I've no need for compost myself, which is why I don't have a compost bin. I've never once fertilised any of the plants or flowers (nor used any pesticides) and they all seem to grow really well... my farmer neighbour has been offering me horse poo, too, in a variety of grades, but again - no need. Quite why the soil is so fertile, I don't know... it's just clay, although the area would have been farmland 80+ years ago, before it was divvied up into plots for housing.

(And talking of farmland, my neighbour - who'd popped over to collect some pine cones for a craft project she's working on - spotted some barley growing in my garden.
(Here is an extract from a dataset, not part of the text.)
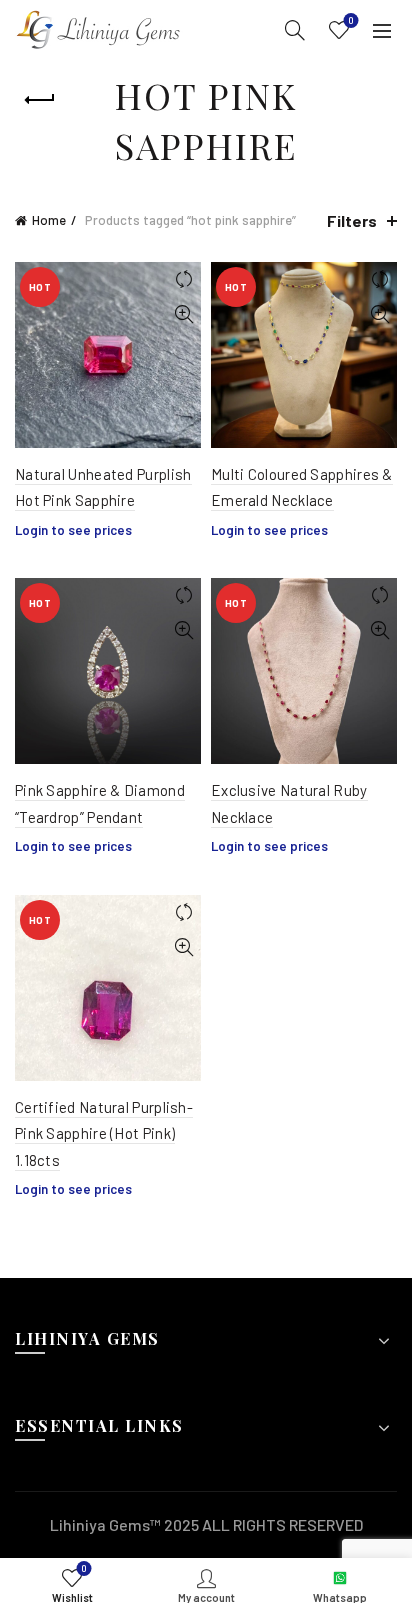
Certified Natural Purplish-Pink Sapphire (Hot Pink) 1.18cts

She had her Lab with her (coincidentally called Barley) and he "watered" it... not sure it did the barley much good, though!)

Three pictures of interest, all from the wild part of the garden.

1 - a profusion of daisy-like flowers, I've forgotten what they're called. There are masses of them this year.
2 - barley, not usually found in a domestic garden. The nearest farmland is 500 feet away, so that's quite some going!
3 - taken at my eye level (5ft 8 ) - another of those massive spear thistles. 1.5m max, as per that other site - hah!

https://ukwct.org.uk/weather/g1.jpg? 
UserPostedImage

https://ukwct.org.uk/weather/g2.jpg? 
UserPostedImage

https://ukwct.org.uk/weather/g3.jpg? 
UserPostedImage
Leysdown, north Kent
Retron
16 June 2024 14:12:47

Are you guys growing any vegetables at all?
I am a proud of owner of 3 allotments so its a really big hoby of mine. I really miss the authentic food taste which I was brought up on.

Originally Posted by: Sasa 


Not me, although I do have various fruit trees: apple, pear, plum, cherry, as well as raspberries and lots (and lots) of blackberries. The birds are currently having a bit of barney over the cherries... it's rare that any survive to be eaten by me!
Leysdown, north Kent
Ulric
16 June 2024 14:23:07
We've been for a walk through local fields today. In several locations where land is scheduled for development, it has been left fallow and is covered with a profusion of poppies and other flowers. We realised as we walked that there were no bees evident and looking and listening carefully revealed few insects of any description. On a warm day like today, I'd expect to be able to hear the insects in such places as much as I could see them. Silence.

 
Three conspiracy theorists walk into a bar. You can't tell me that was just a coincidence!